LITTLE ROCK — A confidential settlement revealed last week ends 2½ years of litigation between retired advertising executive Gary Heathcott and Little Rock-based marketing firm Cranford Johnson Robinson Woods over the ad agency’s decision to kick him off the premises and terminate his consulting contract.

Heathcott sued in December 2018, and the sides notified Pulaski County Circuit Judge Tim Fox on Wednesday they had resolved the litigation, releasing no details beyond the fact that each side would pay its own legal expenses.

The filing comes about a week after Arkansas Business reported a settlement had been reached, and that no one involved in the litigation would answer questions about it.

Heathcott, who now lives in San Antonio, has been an advertising, marketing and public relations professional for more than 40 years and was the founder of Heathcott Associates Inc. Cranford Johnson bought the company in 2014 and kept Heathcott on as a consultant, paying him as much as $234,000 annually, according to his lawsuit.

According to Heathcott’s suit, Cranford Johnson chief Darin Gray kicked him out of the office in September 2017 and barred him from communicating with co-workers.

The ad agency formally terminated his contract in November 2017, alleging that Heathcott had violated company procedures and its employee handbook.

Heathcott noted in the suit that no one had ever complained about him to its human resources department, stating that the company had violated its own procedures regarding the filing and investigation of harassment complaints.

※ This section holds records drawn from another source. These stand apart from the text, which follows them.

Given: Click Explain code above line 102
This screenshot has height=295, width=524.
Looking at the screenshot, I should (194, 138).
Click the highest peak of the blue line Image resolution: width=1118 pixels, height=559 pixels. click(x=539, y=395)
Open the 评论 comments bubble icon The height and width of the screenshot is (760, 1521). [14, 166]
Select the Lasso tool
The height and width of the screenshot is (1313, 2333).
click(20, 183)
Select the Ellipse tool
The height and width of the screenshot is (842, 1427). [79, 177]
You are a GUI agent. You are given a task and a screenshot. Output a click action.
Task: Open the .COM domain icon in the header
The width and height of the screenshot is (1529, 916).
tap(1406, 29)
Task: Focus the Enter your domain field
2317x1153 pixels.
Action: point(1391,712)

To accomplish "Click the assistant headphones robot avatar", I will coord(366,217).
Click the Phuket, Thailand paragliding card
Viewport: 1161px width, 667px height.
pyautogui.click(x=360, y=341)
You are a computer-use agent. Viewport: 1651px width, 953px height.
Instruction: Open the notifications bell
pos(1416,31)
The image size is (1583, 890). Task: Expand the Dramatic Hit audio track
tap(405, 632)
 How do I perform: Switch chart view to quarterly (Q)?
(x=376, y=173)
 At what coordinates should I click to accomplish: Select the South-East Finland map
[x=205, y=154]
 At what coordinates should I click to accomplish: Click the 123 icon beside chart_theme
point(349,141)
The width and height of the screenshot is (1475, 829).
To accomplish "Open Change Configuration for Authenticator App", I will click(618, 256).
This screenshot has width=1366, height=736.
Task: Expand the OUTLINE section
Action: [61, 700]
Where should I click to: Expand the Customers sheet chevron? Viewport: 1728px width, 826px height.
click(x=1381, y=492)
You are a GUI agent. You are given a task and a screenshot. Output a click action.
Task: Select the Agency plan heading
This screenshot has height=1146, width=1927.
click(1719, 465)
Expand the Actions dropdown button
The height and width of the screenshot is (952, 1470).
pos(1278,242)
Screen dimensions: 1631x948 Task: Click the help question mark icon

Heathcott further claimed in the suit that someone, possibly Gray, company chairman and chief executive officer, actively solicited women at the company to make complaints of harassment against him, and that employees who refused were subject to retaliatory action including firing.

The company responded to the litigation with a countersuit stating that Heathcott was terminated due to a pattern of abuse, harassment and inappropriate workplace comments that were “sexually inappropriate and harassing.”

The response listed 27 incidents that the company said were inappropriate, humiliating, embarrassing, racist and bullying conduct by Heathcott and provided more than three additional pages describing his behavior toward Cranford Johnson employees and clients.

Heathcott denied those accusations, describing them as “half truths, distortions and outright fabrications.”